Parrilla

La historia de la zambomba es tan corta que sólo la grandeza de su creador explica cómo se ha perpetuado

A la zambomba jerezana como a todas las tradiciones inventadas le han salido al camino puristas, ideólogos, partidarios y detractores, definiciones muy discutidas y degeneraciones varias que van desde el ritmo de pachanga al de comparsa carnavalera al ritmo de la maldita caja. Se ve que vamos por el buen camino porque estamos cumpliendo con todos los ritos y sacrificios antes de que la zambomba adquiera el rango de sagrada o se pierda para siempre.
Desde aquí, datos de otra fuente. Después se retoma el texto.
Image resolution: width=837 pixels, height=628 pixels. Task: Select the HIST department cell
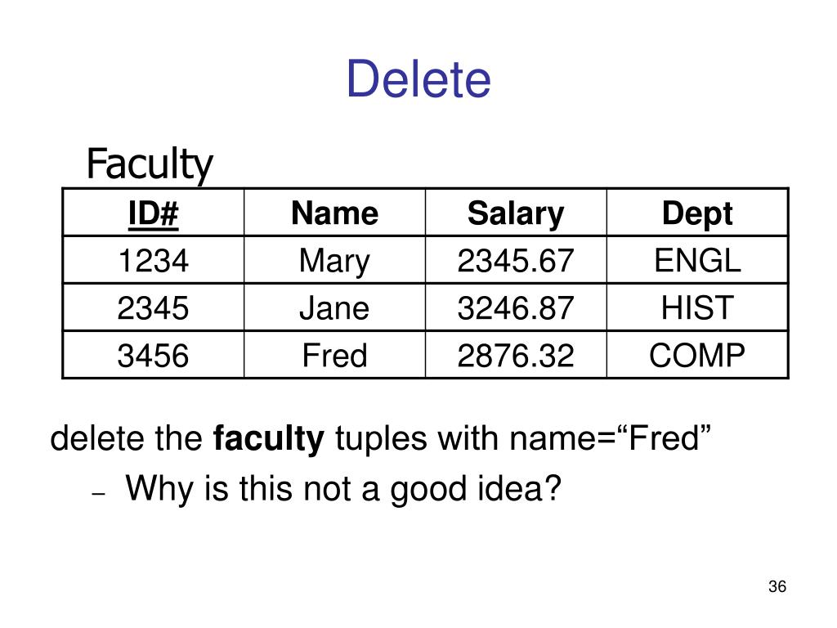click(697, 308)
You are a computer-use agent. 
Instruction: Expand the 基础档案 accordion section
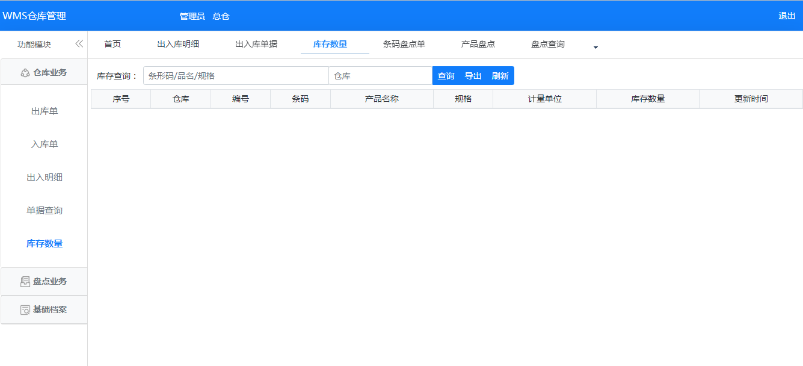[49, 310]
El camino es duro porque muchas veces la tradición está basada en leyendas y falsedades históricas. Por ejemplo, yo aún echo de menos la imagen del san Dionisio de la cabeza en la mano que estaba en su iglesia, aunque no fuera el nuestro. De chica me hizo pensar mucho. El que está ahora en el altar será el auténtico, pero para mí es un desconocido no muy agraciado. Injusta que es una. Pero la tradición no puede ser sólo lo que nos gusta ni lo que compran los turistas. Moda y tradición son antónimos en mi diccionario. Yo no sé quién otorga el título de tradicional a una costumbre generalizada, ni cuánto tiempo ha de pasar ni qué pruebas ha de superar y de seguir por este camino caería en el relativismo. Cogeré otra senda, la de aquellos que dicen que algo se convierte en tradición cuando permanece sin que el vaivén de las modas lo destruya.

La historia de la zambomba es tan corta que sólo la grandeza de su creador explica cómo se ha perpetuado. Sin Manuel Parrilla, el prodigioso Manuel Parrilla, no existiría lo que hoy conocemos por zambomba porque, salvo los escogidos que han vivido en las casas de vecinos de Jerez, nadie había oído hablar de zambombas. Sabíamos que existían coplas de navidad, algunas picantes que no se cantaban, y que los gitanos con toda su gracia y su sabiduría sabían interpretar como nadie. Pero tuvo que llegar Parrilla para convertir todo aquello íntimo que se improvisaba en un patio de vecinos en un espectáculo flamenco que subyuga a propios y extraños. La gitanería de La Macana, la sensualidad de Maleni Parrilla, la profundidad de Terremoto hijo o la deslumbrante genialidad de Torrito (no se puede tener más gracia ni más arte que él) han propiciado que todos nos apropiemos de las letras y hagamos nuestra su belleza y nos emocionemos cuando alguien canta de verdad y nos devuelve el eco de Parrilla y de su gente. Yo no sé si la zambomba es ya tradición, pero Parrilla es todo un clásico, un grande muy grande.